(Items from a data source)
----

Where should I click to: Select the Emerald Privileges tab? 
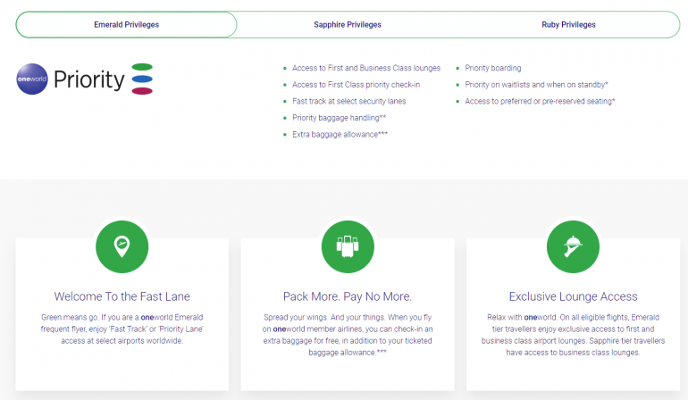126,25
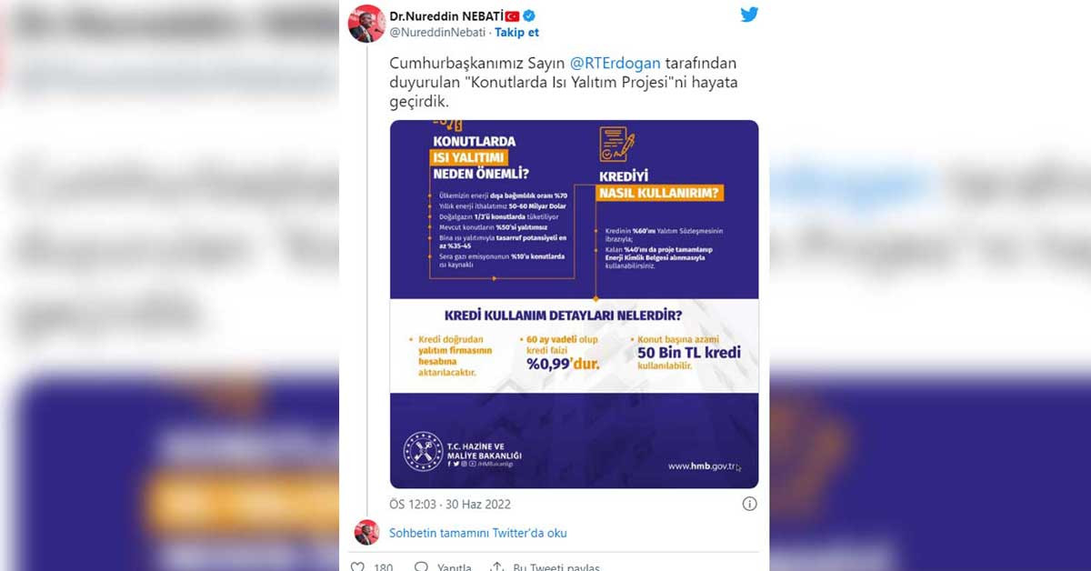Click Bu Tweeti paylaş label
This screenshot has width=1091, height=571.
(556, 567)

----

■ Required work
The entries must be repeated exactly. Leave the images out.

■ Answer area
Where should I click to: Select the Emerald Privileges tab? 
126,25
Click Bu Tweeti paylaş label
This screenshot has width=1091, height=571.
(556, 567)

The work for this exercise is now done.